Friday, May 22, 2015

Amway Teaching?

One thing is clear. Many Amway recruits are shown fancy cars and toys, along with luxurious vacations and trappings. This is a way to get prospects excited and interested in signing up for the Amway opportunity. Many sign up, and the excitement fades and they quit. Many do little or nothing. But what many people do not understand or realize is that there is a reason for this. Many do little or nothing, I suspect because the business is much harder to build than adevrtised.

Because Amway has a stigma in the US (and growing in other locations), finding prospects is a daunting task. Add in the high prices of Amway products and you have major challenges that IBOs simply cannot overcome. Most simply quit and fade away into society. Some, like myself were lied to and abused, with upline leaders (WWDB)who were never held accountable for their actions. Thus I blog so others may share my experiences and can decide if they wish to climb insurmountable challenges for a miniscule chance of financial success. Maybe they will realize they are being fed the same lies I heard as an IBO. Maybe some little nugget of information will get through and help a prospect or ongoing IBO.

What many leaders do is evolve their teachings. They start to teach their IBOs that the Amway opportunity may have made them nicer people, better fathers or husbands and other nice to hear stories because it covers up the fact that these IBOs are not making money. Sometimes I wonder how someone can be a better person by deceiving others about the business opportunity, or how you can be a better father or husband when Amway meetings become a priority over your family and friends? Or how you can be a nicer person and leave threatening messages on forums with those who disagree about Amway being a great business opportunity?

Rather that justifying your involvement or looking ar side benefits, IBOs should be looking at their bottom line. If your Amway "Business" is not generating enough money to pay for your voicemail and other expenses and leaving you with a net profit, then what exactly is your upline teaching you that is worth the ongoing expense? If you are like most, you are told that Amway has no overhead and has little risk. Well, that becomes untrue after months pass by and you have spent hundreds if not thousands on support materials that do not deliver you a net profit.

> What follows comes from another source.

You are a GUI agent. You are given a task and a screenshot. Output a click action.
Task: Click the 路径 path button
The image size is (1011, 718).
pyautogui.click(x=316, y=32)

Are you being taught that you're successful simply by showing up for a function?

Are you new or a tenured IBO? Has your teaching from upline evolved away from making money as the bottom line? If so, what do you do next?


Anonymous said...

Another great article that is spot on. I would like to add one thing along the same lines as leaders covering up that an IBO isn't making any money. Leaders will say that the Amway business (or rather WWDB, The Yeager Group, whatever) will make you a better husband, father, employee (this one really makes no sense since the whole point of owning a business is to NOT be an employee). However, they make this and the point that you will help countless others be better people more important than the actual reason people join in the first place: to make money. While helping people is great, people want to make money. And as the author points out, people are not making money which is why so many quit. That is why he quit, that is why I quit, that is why such a high percentage of Amway IBO's quit. I would rather stay at a job and help those who I can and not lose money than stay with a business where I am losing money and only have the "dream" of helping lots of other people.

Joecool said...

I was at 4000 PV and I was not making a net profit.

I remember being at these "dream building" meetings where my upline's wife said she had a dream of having enough money to set up a place to feed homeless people. Nice thought but it never happened.

Anonymous said...

And that's why Amway puts such an emphasis on "dreams". To steer people away from the reality of MATH. Actually having a spreadsheet to compare money spent on the "business" to the actual returns. Because there will always be more money going IN to the business than actually coming out.

As for "helping" people, MLM's are basically a pyramid scheme since the majority of them have trouble selling the products as they are usually too expensive. Thus it all comes down to recruiting people to self-consume. And with all pyramids, those at the tippy top make money. From everyone below who LOSES money. Hardly "helping" people.

Joecool said...

Have you heard the saying that "If the dream is big enough, the facts don't matter"? I heard that as an IBO and I find it laughable. The facts are all that matters in most cases.